- _What is being asked_
Your response should consist of one number, the count of lines below that contain "agent".

Start of Records supplied

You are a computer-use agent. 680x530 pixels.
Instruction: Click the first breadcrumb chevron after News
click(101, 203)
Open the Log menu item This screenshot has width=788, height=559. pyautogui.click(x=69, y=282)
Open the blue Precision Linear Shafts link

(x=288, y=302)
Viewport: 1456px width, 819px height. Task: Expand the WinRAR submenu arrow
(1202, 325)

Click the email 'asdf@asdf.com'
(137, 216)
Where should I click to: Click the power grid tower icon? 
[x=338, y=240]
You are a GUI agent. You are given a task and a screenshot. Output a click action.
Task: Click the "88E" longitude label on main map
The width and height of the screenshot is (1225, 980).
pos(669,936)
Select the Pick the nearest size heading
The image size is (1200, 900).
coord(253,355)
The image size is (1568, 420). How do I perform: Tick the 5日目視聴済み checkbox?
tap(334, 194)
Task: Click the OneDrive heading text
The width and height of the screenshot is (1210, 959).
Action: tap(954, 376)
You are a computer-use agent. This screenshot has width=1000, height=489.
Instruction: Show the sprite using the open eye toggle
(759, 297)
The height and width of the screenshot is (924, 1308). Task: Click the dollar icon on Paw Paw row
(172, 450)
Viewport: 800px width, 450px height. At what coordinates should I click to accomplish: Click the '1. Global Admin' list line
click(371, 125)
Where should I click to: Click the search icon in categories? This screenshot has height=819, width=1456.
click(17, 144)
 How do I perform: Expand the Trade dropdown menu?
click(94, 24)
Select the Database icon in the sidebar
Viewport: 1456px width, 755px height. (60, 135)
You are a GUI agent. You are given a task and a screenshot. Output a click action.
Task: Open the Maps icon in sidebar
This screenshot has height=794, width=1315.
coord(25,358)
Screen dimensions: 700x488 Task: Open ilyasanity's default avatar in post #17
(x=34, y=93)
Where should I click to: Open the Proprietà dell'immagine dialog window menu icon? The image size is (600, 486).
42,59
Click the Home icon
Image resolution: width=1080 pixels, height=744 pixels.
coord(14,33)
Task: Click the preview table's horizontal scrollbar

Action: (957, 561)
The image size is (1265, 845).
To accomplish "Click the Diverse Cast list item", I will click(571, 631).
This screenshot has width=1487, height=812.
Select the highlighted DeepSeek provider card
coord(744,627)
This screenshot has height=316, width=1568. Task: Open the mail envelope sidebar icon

End of Records supplied

- _Answer to this task_
4